━━━━━ SELECTED TEXT ━━━━━
This is what our country has come to: warning labels on great literature. I’m not talking about the parental warning labels (that no parent ever sees, because who buys CDs anymore?) on CDs with explicit lyrics. Nope, we’re talking about warning labels on literature.
You see, we have to protect our young people from possible “triggers” – ideas, descriptions and situations in books that might make them unhappy or feel bad:
It is the so-called trigger warning applied to any content that students might find traumatizing, even works of literature. The trigger warning first arose on feminist websites as a way to alert victims of sexual violence to possibly upsetting discussions of rape (that would “trigger” memories of their trauma) but has gained wider currency.
I realize that some young people have had terrible things happen to them. However, that is what therapy is for. And, even if you have had bad things happen to you, you must learn to deal with them, or you’ll spend your entire life in seclusion because, well, bad things happen.
━━━━━ INFORMATION GIVEN ━━━━━
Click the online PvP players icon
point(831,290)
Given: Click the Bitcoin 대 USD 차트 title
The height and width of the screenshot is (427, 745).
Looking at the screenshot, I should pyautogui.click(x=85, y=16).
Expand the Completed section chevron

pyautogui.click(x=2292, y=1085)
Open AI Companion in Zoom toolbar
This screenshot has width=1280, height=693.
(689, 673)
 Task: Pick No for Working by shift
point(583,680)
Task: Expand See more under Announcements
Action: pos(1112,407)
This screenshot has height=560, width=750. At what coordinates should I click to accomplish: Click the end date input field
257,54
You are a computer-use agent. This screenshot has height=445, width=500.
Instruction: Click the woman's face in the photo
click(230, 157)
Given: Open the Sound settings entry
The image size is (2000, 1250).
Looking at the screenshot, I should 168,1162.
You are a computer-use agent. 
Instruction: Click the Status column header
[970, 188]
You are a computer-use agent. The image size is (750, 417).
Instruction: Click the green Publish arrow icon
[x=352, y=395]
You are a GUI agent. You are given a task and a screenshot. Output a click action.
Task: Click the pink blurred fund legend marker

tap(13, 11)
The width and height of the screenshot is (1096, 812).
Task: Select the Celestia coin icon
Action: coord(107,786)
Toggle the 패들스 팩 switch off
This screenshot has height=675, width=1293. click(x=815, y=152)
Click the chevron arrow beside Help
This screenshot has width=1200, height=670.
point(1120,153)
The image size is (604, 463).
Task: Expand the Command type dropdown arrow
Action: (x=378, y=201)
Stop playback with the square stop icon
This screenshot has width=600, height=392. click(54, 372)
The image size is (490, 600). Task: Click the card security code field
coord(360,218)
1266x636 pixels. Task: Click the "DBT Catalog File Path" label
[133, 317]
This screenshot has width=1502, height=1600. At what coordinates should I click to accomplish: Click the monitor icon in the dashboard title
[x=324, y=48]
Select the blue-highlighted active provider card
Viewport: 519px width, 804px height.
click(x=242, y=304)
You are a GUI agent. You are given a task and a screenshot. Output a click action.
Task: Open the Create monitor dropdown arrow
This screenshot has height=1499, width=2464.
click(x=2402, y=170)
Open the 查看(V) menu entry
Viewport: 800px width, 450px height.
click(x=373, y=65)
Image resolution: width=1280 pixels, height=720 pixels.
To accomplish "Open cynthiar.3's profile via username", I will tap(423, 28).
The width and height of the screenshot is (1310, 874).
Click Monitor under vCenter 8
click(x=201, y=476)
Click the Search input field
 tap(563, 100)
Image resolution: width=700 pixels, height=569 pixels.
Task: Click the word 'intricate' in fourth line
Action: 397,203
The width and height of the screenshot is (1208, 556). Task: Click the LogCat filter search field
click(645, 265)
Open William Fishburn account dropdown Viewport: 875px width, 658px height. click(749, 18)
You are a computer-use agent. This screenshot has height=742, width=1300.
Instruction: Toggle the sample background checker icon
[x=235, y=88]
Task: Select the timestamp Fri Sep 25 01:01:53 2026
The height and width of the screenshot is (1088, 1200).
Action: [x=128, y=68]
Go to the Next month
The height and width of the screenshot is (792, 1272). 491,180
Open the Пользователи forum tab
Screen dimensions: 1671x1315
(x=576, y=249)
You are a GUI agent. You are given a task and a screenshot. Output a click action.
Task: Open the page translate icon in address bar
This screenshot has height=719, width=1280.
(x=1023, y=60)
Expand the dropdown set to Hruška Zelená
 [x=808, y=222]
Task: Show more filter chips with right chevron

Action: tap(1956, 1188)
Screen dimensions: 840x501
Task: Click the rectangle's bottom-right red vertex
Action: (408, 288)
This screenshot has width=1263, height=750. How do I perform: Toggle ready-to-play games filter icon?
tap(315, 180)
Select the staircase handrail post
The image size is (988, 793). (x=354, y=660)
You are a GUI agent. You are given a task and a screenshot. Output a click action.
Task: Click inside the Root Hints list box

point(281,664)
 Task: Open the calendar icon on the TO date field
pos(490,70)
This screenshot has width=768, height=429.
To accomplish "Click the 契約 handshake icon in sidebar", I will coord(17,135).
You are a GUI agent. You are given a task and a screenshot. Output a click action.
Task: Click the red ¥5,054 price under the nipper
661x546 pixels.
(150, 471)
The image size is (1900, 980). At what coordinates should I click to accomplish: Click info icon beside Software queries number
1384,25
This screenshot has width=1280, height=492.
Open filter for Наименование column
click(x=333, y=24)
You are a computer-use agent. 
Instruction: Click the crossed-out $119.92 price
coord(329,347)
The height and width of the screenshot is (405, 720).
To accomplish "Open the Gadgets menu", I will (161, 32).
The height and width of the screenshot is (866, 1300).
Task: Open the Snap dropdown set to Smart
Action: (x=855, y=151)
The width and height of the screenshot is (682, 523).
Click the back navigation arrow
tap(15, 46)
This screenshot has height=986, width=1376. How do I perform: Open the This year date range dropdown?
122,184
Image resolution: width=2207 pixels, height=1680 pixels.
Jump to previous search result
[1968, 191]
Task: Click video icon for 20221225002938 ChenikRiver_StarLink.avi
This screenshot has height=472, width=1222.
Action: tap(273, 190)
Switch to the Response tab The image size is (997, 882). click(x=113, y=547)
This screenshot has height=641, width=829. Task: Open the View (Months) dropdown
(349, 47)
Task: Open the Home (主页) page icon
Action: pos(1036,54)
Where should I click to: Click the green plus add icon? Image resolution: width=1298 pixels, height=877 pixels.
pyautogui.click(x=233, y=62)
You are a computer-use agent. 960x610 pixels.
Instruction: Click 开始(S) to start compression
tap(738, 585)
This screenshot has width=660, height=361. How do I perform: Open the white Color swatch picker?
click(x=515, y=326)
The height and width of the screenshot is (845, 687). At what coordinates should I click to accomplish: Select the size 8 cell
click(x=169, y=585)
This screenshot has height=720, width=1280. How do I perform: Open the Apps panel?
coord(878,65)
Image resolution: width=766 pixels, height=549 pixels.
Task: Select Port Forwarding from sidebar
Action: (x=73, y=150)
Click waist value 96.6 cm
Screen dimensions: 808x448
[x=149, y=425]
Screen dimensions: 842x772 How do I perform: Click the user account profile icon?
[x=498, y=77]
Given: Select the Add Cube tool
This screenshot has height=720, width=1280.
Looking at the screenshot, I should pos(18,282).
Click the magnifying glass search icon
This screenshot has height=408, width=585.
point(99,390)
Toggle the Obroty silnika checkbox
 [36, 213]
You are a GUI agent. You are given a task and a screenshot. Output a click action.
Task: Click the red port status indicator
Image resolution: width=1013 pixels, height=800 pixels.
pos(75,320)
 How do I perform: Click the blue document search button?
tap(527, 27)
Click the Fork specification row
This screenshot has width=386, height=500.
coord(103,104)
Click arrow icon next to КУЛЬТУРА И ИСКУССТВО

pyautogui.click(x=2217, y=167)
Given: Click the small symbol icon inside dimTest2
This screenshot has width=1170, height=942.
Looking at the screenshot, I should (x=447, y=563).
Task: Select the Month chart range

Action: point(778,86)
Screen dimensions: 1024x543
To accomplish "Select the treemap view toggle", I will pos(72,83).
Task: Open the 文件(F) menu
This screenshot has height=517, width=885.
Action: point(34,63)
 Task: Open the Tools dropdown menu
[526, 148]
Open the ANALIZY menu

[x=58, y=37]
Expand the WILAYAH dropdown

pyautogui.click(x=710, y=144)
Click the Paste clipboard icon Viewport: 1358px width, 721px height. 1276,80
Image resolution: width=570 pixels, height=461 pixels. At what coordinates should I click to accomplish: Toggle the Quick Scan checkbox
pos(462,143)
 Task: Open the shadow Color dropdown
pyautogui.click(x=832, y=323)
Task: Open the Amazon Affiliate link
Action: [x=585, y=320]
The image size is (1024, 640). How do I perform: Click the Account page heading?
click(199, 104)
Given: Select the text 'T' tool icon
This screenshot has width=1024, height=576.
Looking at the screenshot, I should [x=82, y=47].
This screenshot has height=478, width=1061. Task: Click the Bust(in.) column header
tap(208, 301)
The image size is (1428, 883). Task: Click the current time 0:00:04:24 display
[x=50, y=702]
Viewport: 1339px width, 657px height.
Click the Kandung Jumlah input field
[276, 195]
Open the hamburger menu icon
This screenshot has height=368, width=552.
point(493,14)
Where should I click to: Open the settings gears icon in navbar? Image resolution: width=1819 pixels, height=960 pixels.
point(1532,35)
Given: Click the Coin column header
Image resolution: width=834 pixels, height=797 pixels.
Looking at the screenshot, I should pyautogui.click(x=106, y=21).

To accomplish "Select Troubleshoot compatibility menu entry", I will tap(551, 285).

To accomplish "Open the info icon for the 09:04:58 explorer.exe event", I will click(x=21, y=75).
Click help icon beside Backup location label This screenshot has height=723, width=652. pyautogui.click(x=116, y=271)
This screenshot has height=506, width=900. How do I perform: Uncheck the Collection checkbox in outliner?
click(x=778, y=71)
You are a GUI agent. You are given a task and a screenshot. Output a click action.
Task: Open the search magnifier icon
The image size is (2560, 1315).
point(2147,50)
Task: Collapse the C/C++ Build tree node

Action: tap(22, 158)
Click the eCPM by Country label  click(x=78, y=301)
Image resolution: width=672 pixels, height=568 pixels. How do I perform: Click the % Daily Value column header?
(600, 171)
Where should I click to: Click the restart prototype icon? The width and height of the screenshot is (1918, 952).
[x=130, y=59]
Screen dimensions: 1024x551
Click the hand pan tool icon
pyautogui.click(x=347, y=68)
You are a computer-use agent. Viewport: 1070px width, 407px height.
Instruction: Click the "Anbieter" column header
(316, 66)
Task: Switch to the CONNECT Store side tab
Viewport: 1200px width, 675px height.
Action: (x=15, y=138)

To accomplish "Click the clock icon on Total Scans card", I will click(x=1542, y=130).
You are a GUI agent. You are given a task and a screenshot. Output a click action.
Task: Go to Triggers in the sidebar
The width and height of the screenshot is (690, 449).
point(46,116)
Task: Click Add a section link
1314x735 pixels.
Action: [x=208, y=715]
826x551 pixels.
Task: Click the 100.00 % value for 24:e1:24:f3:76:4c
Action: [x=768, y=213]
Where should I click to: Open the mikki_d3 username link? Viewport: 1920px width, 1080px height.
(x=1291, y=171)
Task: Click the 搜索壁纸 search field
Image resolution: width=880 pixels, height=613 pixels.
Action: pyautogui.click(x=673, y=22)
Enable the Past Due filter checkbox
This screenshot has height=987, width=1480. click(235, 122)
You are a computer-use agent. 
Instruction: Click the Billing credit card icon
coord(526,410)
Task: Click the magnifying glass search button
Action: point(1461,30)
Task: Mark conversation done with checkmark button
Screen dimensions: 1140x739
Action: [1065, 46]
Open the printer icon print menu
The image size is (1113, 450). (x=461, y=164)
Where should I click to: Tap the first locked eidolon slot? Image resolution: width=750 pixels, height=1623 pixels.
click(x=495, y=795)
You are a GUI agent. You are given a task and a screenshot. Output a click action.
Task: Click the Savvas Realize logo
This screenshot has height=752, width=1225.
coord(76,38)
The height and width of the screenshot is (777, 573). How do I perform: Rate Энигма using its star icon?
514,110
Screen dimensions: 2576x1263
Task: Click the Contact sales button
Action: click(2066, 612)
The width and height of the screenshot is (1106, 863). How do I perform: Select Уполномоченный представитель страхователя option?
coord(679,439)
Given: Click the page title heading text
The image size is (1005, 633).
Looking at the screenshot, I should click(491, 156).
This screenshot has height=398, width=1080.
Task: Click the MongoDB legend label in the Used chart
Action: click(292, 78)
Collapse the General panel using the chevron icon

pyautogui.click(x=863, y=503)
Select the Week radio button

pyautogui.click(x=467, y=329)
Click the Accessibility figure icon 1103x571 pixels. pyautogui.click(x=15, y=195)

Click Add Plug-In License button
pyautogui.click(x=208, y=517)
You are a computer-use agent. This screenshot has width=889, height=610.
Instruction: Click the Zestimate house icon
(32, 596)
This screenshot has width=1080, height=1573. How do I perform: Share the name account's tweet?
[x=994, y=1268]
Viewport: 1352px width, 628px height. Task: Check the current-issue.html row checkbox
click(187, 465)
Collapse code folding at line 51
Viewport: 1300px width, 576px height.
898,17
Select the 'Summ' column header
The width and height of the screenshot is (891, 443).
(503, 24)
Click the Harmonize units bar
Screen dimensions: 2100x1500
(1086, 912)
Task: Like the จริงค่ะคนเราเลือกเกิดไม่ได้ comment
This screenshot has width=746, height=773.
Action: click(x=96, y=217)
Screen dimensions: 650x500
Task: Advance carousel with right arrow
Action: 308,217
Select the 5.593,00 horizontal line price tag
━━━━━
--- ACTION ITEM ---
Please edit the passage on trigger warnings, starting at "This is what" and ending at "gained wider currency.", and replace "literature" with "fiction". The data has nothing to do with the passage on trigger warnings.

--- ANSWER TO THIS EXERCISE ---
This is what our country has come to: warning labels on great fiction. I’m not talking about the parental warning labels (that no parent ever sees, because who buys CDs anymore?) on CDs with explicit lyrics. Nope, we’re talking about warning labels on fiction.
You see, we have to protect our young people from possible “triggers” – ideas, descriptions and situations in books that might make them unhappy or feel bad:
It is the so-called trigger warning applied to any content that students might find traumatizing, even works of fiction. The trigger warning first arose on feminist websites as a way to alert victims of sexual violence to possibly upsetting discussions of rape (that would “trigger” memories of their trauma) but has gained wider currency.